あとついでに目にゴーグル、鼻息は頑張って止める。これで完璧だ。さて、紀伊くんの泣き顔をしっかりと拝むとするか。
「あ、あれ?てんろくん?なにその包丁と玉ねぎは?」
「さて、予想してみて下さい、俺は今から何をするでしょうかぁぁぁ?」
「ひぎぃぃぃぃぃいいいいい!」
あ、やっぱり逃げやがった、でも俺の素早さに敵うやつなど誰もいないんだよ、ご成長ありがとうございました、人生の終わりです。さようなら、紀伊さん。
そして、俺は、玉ねぎに包丁を入れ・・・
「○○○!」
さて、皆様には俺が何を言ったか、予想してもらうことにする。まぁ目がやられるやつといったら「アレ」くらいしかなかったりするんだけどな。
「うああああああああ!目が、目がぁあぁあぁぁああああああ!」
こうかはばつぐんのようだ!
「さて、君の罪は一つある! 俺を殴ったことだぁぁぁぁああああ!」こうして紀伊を引っ捕らえることに成功した。
その後のことは描写するのも面倒なことになっていたのは言うまでもない。そして紀伊にとって節分がトラウマになってしまったのも言うまでもないことである。
「はぁ、元気があっていいねぇ」
美合が武蔵に対して話しかける。とわざわざ言ってみたが別に珍しい光景ではないので俺はなんとも思わない。むしろ俺と武蔵と紀伊のいずれかに話しかけなかった日があったなら多分翌日は地球が滅ぶんじゃないかと心配してしまう。
「そうかね?毎日毎時毎分毎秒元気じゃないか。」
なんだ何か長ったらしいこと喋ってたぞ、、まぁどうだっていいか。
「さてと、そろそろ私も本気出すとしますか」
「お、例の機関銃か?」
………ん?例の機関銃ってなんぞや? っていうかなんで武蔵は知ってんだ?
「はい、この日のための節分仕様・お豆さん機関銃発射☆」
ズドドドドドと、割と物騒な音をたてながら豆が大量に発射される、どっからでてきたんだその機関銃は。
「うわあああああ! いてえ! ちょっとやめてくれないか!」
「紀伊くんは鬼だ、鬼だから私は撃つ」
「待て待て待て他のヤツを狙えよ! 例えば天六とか!」
「いや、無理だね。あんな状況じゃどうしようもないよ。」
………ちなみに、当の俺はというと。
関目に苦しめられていた、というか胸に顔を締め付けられてるだけだけどね。
「さて坊や、あと何分耐えられるかしら?」
「………! ―――――――!」
声が届かない、っていうかどうしてこんな状況になってるんだ。全くこんなハーレムはいらないぜ、さっきから紀伊が叫びまくってうるさすぎて迷惑だ。
「ちょっとてんろくん!なんで私の関目ちゃんの胸にあたることができてるのよ!」んなこと俺も知らねえよボケ、と言いたかったが未だに締め付けられてるため、俺のその心の叫びが彼女に届くことはなかった。
そして俺はもうだめになったのでギブアップの意味を込めて床を叩いた。
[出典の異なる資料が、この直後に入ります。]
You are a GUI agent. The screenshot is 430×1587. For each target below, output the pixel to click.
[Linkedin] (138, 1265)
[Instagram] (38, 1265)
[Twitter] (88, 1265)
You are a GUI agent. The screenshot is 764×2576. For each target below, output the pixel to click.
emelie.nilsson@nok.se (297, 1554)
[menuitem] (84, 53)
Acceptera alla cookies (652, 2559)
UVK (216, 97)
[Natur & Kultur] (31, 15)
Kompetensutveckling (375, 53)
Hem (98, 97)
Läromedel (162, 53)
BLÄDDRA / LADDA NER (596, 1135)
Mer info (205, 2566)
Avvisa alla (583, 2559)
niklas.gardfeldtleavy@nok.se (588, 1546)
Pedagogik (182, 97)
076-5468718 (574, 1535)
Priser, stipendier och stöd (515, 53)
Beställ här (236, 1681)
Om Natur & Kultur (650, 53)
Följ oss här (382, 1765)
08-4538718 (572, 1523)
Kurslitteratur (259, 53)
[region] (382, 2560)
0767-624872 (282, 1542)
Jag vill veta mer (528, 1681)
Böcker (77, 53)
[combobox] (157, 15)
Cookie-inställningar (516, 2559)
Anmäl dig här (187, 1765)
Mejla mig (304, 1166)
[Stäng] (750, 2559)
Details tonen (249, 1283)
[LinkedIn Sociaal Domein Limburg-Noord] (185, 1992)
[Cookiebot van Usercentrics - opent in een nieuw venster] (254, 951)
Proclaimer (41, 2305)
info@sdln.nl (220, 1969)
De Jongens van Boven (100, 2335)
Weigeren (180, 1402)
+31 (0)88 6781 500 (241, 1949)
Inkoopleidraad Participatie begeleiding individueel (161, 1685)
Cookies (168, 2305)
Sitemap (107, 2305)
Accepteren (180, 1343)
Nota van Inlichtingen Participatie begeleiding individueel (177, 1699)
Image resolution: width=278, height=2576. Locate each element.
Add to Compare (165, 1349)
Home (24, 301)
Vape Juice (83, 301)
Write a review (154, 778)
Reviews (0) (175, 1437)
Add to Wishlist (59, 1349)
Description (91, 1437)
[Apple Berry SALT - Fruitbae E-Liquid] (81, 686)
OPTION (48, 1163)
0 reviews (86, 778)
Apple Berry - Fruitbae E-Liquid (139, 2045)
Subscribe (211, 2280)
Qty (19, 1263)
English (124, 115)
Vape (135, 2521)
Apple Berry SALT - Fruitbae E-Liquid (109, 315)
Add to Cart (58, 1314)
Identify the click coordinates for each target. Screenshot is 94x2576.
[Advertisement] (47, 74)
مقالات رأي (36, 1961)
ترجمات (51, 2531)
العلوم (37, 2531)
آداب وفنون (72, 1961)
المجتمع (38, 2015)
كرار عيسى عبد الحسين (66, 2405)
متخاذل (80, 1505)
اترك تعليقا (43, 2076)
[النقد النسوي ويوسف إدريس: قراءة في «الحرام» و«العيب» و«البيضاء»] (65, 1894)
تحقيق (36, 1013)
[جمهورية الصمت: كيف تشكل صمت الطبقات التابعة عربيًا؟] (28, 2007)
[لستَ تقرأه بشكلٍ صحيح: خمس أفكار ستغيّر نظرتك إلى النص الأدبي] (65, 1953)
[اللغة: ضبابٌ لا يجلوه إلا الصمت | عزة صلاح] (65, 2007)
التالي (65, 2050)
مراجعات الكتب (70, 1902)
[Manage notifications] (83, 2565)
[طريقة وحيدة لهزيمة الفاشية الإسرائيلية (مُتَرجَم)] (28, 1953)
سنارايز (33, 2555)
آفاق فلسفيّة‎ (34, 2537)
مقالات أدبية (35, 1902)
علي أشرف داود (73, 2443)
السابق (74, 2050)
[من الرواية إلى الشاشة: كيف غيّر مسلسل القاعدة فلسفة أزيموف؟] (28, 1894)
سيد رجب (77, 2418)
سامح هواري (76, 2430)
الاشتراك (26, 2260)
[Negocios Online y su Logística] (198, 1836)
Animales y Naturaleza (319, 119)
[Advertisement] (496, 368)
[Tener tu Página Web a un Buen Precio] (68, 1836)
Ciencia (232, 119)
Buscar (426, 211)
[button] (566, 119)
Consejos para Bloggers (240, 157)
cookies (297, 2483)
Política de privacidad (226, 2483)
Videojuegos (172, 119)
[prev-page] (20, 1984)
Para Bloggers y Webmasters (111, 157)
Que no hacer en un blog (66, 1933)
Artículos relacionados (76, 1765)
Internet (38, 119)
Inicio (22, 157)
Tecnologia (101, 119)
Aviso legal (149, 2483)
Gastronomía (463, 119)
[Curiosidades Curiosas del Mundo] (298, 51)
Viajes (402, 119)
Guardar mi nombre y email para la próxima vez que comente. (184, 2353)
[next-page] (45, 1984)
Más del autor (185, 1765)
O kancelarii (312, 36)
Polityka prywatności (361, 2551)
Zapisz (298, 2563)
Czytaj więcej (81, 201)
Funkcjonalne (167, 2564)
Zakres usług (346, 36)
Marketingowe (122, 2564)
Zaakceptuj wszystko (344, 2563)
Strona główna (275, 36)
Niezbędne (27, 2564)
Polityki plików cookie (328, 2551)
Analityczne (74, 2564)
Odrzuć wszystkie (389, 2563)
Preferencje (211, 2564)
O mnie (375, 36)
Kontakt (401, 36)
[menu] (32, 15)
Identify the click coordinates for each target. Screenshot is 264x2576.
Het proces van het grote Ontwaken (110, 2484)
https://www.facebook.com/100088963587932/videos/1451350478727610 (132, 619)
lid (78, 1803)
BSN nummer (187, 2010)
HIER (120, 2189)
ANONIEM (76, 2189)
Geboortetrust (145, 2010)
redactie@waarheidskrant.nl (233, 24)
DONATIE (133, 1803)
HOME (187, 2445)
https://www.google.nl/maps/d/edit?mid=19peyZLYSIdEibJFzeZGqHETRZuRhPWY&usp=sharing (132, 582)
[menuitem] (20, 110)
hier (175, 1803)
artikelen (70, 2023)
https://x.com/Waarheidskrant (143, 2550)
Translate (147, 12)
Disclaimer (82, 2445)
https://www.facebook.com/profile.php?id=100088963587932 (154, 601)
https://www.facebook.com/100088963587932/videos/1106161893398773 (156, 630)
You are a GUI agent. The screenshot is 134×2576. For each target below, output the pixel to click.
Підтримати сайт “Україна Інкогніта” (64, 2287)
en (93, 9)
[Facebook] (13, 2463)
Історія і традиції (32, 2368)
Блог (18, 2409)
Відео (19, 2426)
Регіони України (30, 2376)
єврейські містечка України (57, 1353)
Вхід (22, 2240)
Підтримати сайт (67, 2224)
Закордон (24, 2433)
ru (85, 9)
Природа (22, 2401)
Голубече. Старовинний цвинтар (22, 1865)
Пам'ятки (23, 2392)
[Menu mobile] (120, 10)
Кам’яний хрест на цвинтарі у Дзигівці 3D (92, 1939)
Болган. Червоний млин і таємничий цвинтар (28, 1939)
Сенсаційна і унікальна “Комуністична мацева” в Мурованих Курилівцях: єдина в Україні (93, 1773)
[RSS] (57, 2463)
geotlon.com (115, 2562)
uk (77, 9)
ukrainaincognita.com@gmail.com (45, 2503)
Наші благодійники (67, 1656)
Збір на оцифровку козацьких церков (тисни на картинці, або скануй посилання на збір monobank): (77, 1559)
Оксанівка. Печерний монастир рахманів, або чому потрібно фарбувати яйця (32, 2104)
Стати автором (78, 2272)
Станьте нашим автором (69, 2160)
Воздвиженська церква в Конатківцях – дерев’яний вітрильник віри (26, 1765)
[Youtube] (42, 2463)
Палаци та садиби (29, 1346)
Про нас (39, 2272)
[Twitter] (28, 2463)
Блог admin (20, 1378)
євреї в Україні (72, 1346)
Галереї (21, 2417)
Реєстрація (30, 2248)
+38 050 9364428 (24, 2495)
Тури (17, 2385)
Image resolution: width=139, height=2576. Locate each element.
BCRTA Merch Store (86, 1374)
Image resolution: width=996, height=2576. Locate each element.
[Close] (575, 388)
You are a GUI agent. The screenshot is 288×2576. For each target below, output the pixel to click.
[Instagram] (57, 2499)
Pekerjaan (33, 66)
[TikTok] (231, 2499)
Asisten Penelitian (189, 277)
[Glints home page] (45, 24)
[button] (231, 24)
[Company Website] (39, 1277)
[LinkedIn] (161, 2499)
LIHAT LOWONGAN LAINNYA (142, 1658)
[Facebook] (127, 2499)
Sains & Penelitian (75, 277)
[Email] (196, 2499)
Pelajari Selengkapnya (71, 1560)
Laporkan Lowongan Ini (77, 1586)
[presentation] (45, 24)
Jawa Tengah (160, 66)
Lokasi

とりあえず俺の言いたいことがうまいこと届いたようで、やっと解放してもらえた。
……なにか、俺の後ろから黒いオーラを感じるが、気のせいだといいなぁ。
「天六!なんで関目の胸にあたってるのよ!」
「おや、嫉妬かい? 君が貧乳だから?(笑)」
「うるせぇぇぇぇぇぇえええええ!」
そのとき、豆が高速でこっちに大量に飛んできて、意識が強制シャットダウンを喰らったのは言うまでもない。
「………ん、ここは?」
目覚めた時、もう夕方になってて、豆の片付けがもう終わっていた。どうやら後に聞く話によると俺は武蔵に寝室へ運ばれていたらしい。
折角目覚めたので、リビングに戻ると………。
………みんな、二十歳超になっていた、なんてことはなくて、関目が美合に叩かれまくってた。
「なんで天六をあんなふうにしたのよ!」
「まぁまぁ、てんろくんは鬼なんだから、あれくらいしてあげないとね」
「やることが間違ってるよ!もういいよ関目なんか大ッキライ!」
いつの間にか喧嘩になっていましたとさ。何一つめでたくねえし。っていうか子供かあいつは。
「そんなこと言わないで、みんな悲しんじゃうでしょ?」
あれ、関目ってあんなんだったっけ、俺の感覚がぶち壊れ始めてきたぞ。
「なんで………なんであいつは関目さまになぐさめてもらてるんだ………」
そしてこいつは何なんだ、包丁片手に美合か関目のもとへ行ってグサッ。なことをしでかしそうで怖いんですけど。美合の場合だと「なんでアナタは私の関目さまをとるの?」みたいなことを言って、関目の場合だと「なんでアノ女に近付くの? 私はあなたのことが好きなのに」的な。うん、ただのヤンデレです、本当にありがとうございました。
まぁ、実際なにかが起こるなんてことはなくて、この喧嘩はお互いの和解により平和的に解決した。まぁ俺らのことだからこうなるのは予想できたけどね。
そんなわけで、これから余り豆を使って何かしら作るそうだ、作れるのかどうかはよくわからないけど、きっと美味いだろうと思う。
さて、これから晩飯だ、今日は何が出るのかね。